_Page:_
=====
OBAMA - FROM BRITAIN, WITH SKEPTICISM
Posted at 8:10 a.m. ET
We've said here before that British journalists often provide the most interesting perspective on American politics. Janet Daley is one of the best of the Brit writers, and she's concerned about Barack Obama. Her worry? That, while he speaks beautifully, he may not do much. Here's her take, in London's Telegraph:
The question must be whether the symbolism of Obama's election as president will be matched by his substance in office. Any attempt to answer it must run on the available facts, the first and most important of which is double-edged: Mr Obama is extraordinarily articulate.
Agreed. But...
So why do I think that there is anything dubious about Obama's gift for words? Because the miraculous effect of them cannot be a substitute for action. Make no mistake: words can accomplish lots of things in themselves, notably changing the minds of your opponents, persuading the recalcitrant to support your plan, resolving disputes between partisans. But what I sense in Obama's love for abstract concepts and diffuse rhetorical devices is not so much the use of language as a facilitator of action, but as a way of disguising lack of decision.
Others have noticed the same thing, but Daley explains it better than anyone.
=====
_What the task requires:_ Can you retype the part of the Obama post above starting with "Agreed. But..." and going on through "lack of decision.", word for word?

_Recorded information:_
=====
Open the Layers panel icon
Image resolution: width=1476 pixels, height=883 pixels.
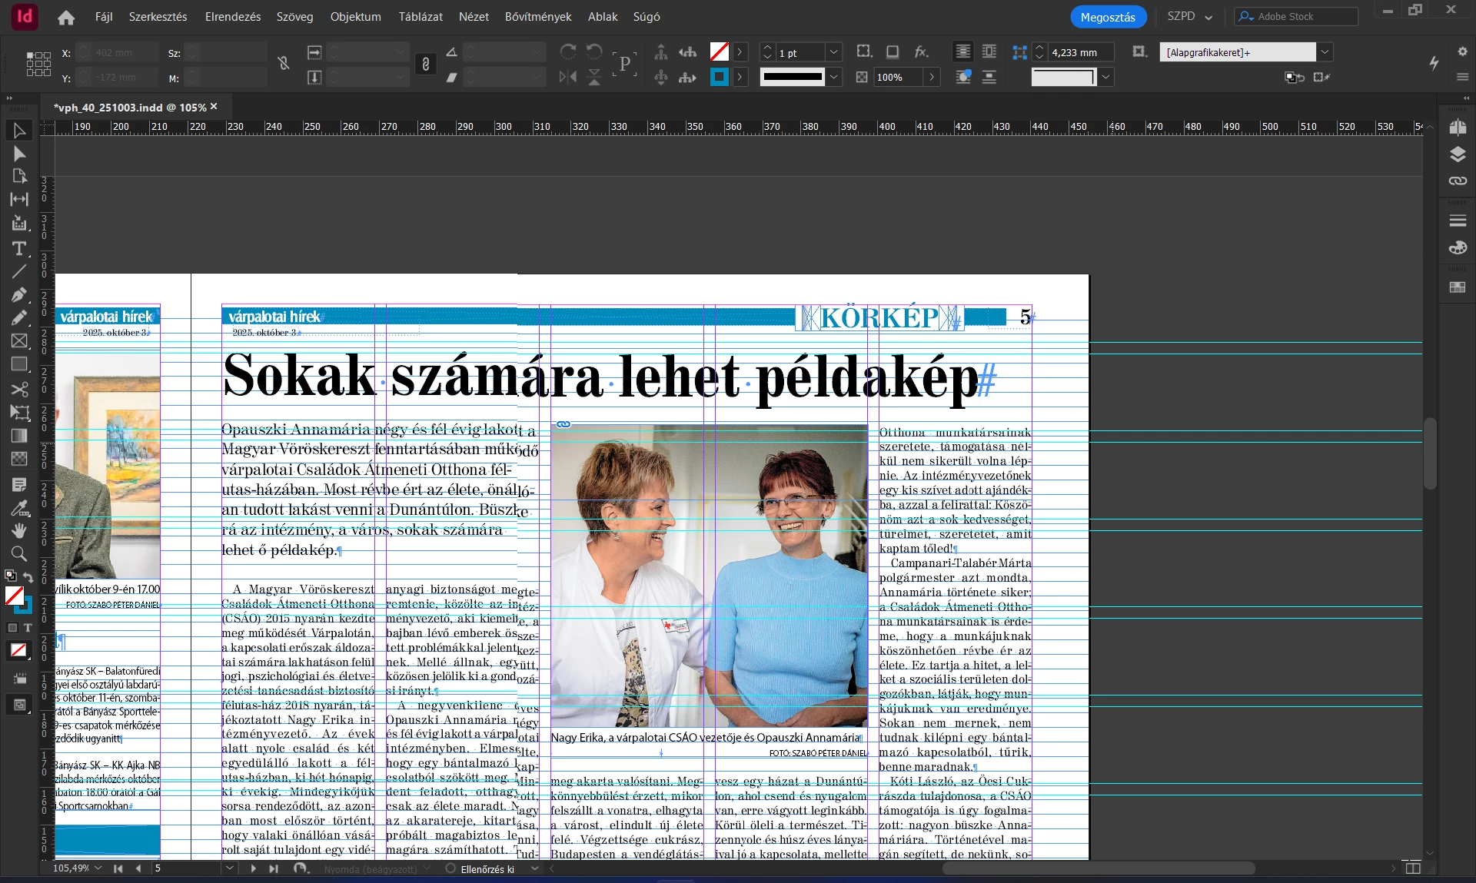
=====
_Exercise output:_
Agreed. But...
So why do I think that there is anything dubious about Obama's gift for words? Because the miraculous effect of them cannot be a substitute for action. Make no mistake: words can accomplish lots of things in themselves, notably changing the minds of your opponents, persuading the recalcitrant to support your plan, resolving disputes between partisans. But what I sense in Obama's love for abstract concepts and diffuse rhetorical devices is not so much the use of language as a facilitator of action, but as a way of disguising lack of decision.